Mission: Organic Oneness is a grassroots, social justice organization that co-creates with communities to mobilize systemic change, healing, and wellness, foregrounding Black, Indigenous and People of Color (BIPOC).
Location: Chicago, Minneapolis, Champaign-Urbana
In 2021, Organic Oneness served approximately 5,000 individuals in Chicago, Minneapolis and Urbana-Champaign.
Through the community building process of learning, planning, acting, and reflecting with like-minded individuals, community partners, and institutional representatives, they utilize the framework of consultation to find truth and solutions on how to build a more unified and just society. They co-create and convene annual anchor programs, such as the King Day of Service: Bronzeville, Be the Healing Conference, and the Chicago Race Riot of 1919 Commemoration Bike Ride. As a result of connections made through these anchor events, additional ripple events happen over the course of the year.
In Minneapolis, they have a food pantry and youth programming in the immediate vicinity of George Floyd Square to help repair, rebuild, and transform the area. At the University of Illinois Urbana-Champaign, they promote their mission and build capacity on campus through internships and a registered student organization.
Mission: The preservation of Lakota culture, language and the healing of its people. Location: Pine Ridge Reservation, South Dakota programs. They are committed to the fundamental values of oneness, equality, justice, and service to humanity, and believe that education is the key to tapping into the moral and intellectual potential of each individual.
Oceti Wakan, meaning Sacred Fireplace in the Lakota language, was founded by Pete Catches and his son, Peter Catches, 37th and 38th generation medicine men, respectively.
Their vision was to reacquaint Lakota children and youth throughout the region with their true spiritual nature, their language, and their culture. They saw that overcoming the effects of colonization and boarding schools could be done through education, specifically through the traditional concept of the medicine wheel. Each side of the wheel corresponds to an aspect of life: the spiritual, physical, emotional, and mental.
The Life Skills for the Young Lakota program is currently used in 11 schools throughout Pine Ridge, impacting over 3,000 students. For the coming year, Life Skills for Teens will be rolled out in high schools. A Life Skills for Native Americans and one for incarcerated Native people is ready to debut this year as well. Oceti Wakan is also planning to expand on the wellness center that they built recently, offering a place for prayer, education, and mentoring.
New Era Creative Space
The mission of New Era Creative Space is to inspire stronger communities through creative programs. They are committed to the fundamental values of oneness, equality, justice, and service to humanity, and believe that education is the key to tapping into the moral and intellectual potential of each individual.
Location: Peekskill, New York
In the first quarter of 2021, they were still meeting virtually in response to COVID-19 protocols.

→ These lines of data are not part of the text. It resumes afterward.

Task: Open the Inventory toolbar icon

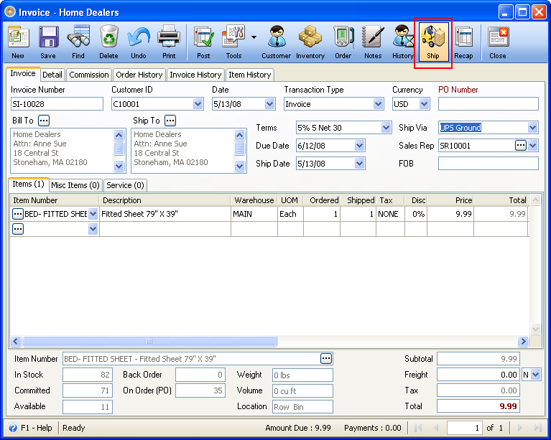Action: coord(310,42)
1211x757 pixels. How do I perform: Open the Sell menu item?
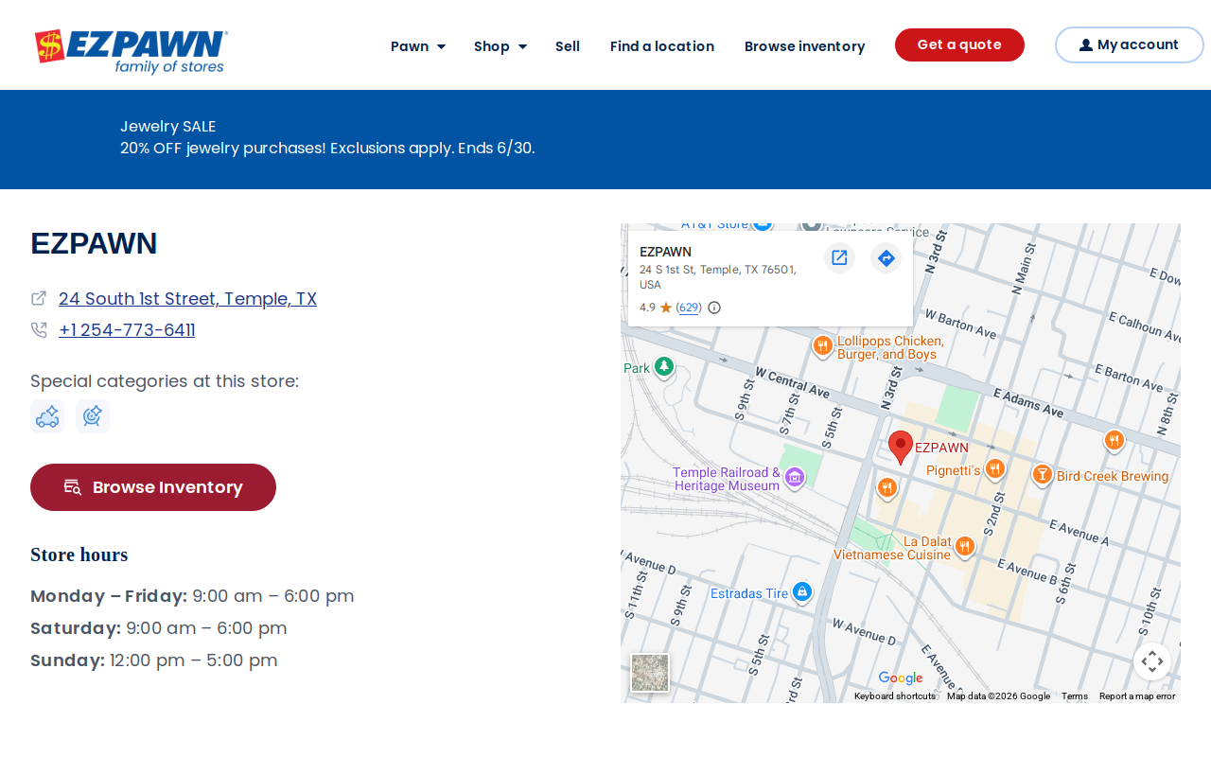pos(568,45)
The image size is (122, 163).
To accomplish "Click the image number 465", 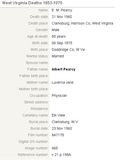I will [x=55, y=148].
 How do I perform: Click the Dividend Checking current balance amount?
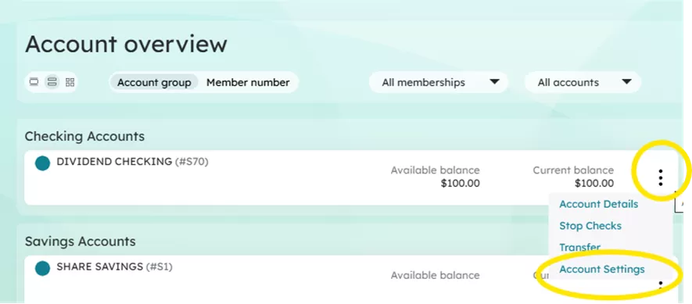pyautogui.click(x=594, y=183)
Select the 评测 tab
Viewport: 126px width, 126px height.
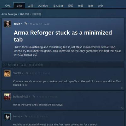[x=100, y=6]
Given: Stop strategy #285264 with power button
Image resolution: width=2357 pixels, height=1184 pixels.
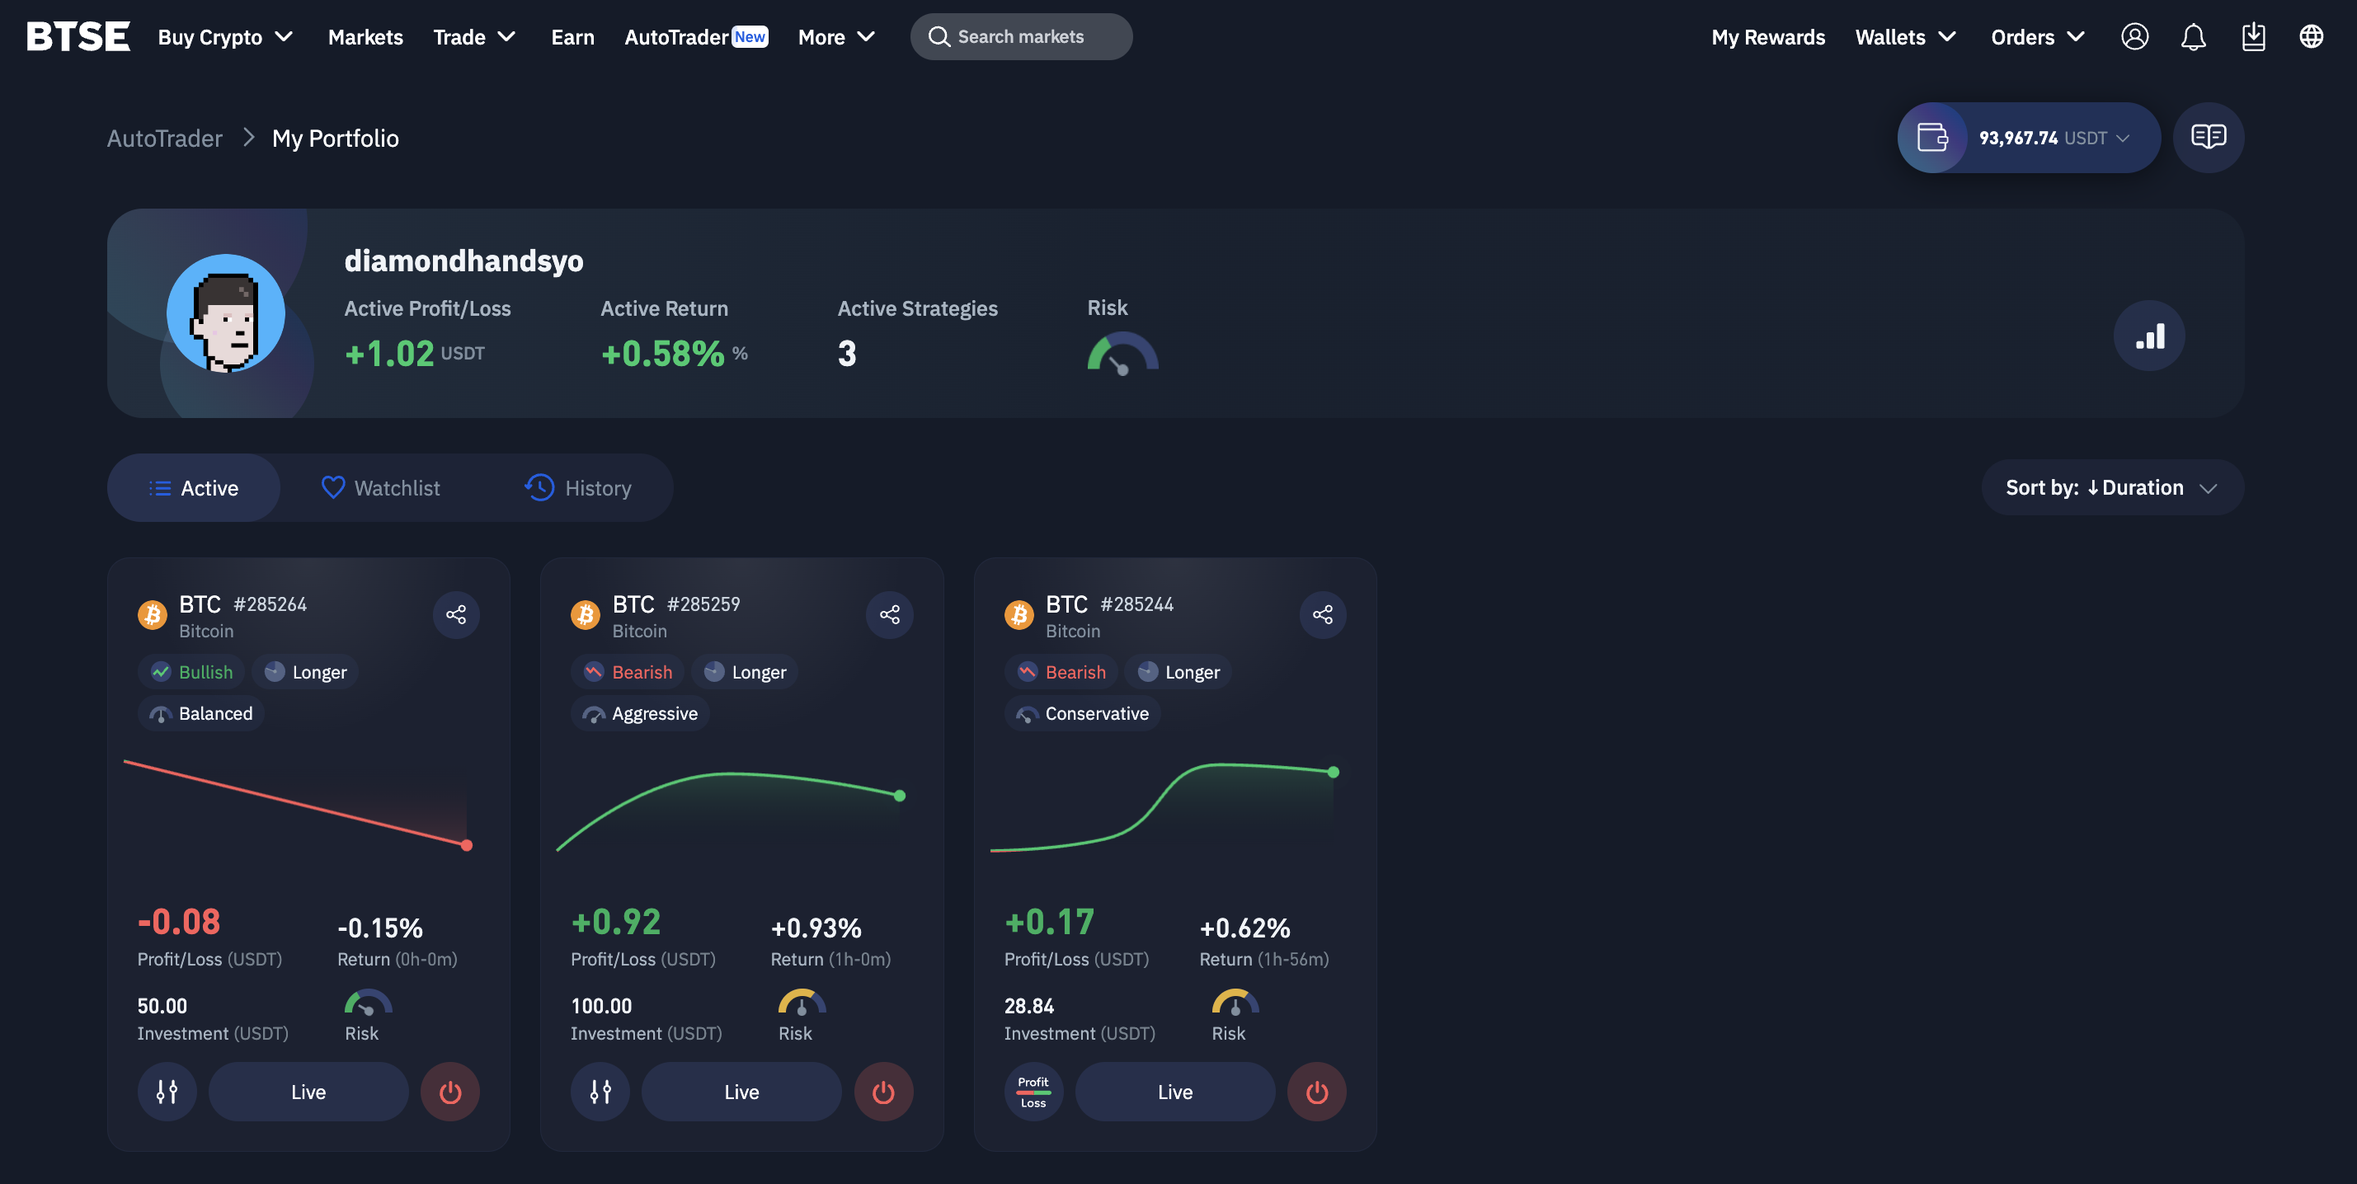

Though challenging, they managed to produce their first virtual theatrical production “Melanin Magic” that attracted over 200 viewers and received rave reviews from viewers and donors. In summer 2021, they did an in person production on Juneteenth at the Peeksill High School.
They brought virtual art and STEM programs to the Peekskill City School District and were invited to provide programs at The Children’s Village, an organization in Dobbs Ferry that works in partnership with families to help society’s most vulnerable children.
In the spring, with the COVID-19 landscape opening up, they were blessed and thankful to offer in-person classes again. By the end of the summer, they had served over 300 students. Their programs included art, drama, dance, nature programs and introduced documentary filmmaking. This momentum from the summer continued into the fall with NECS programs running in the Peekskill City School District, two local churches, and the Be First Boxing Gym.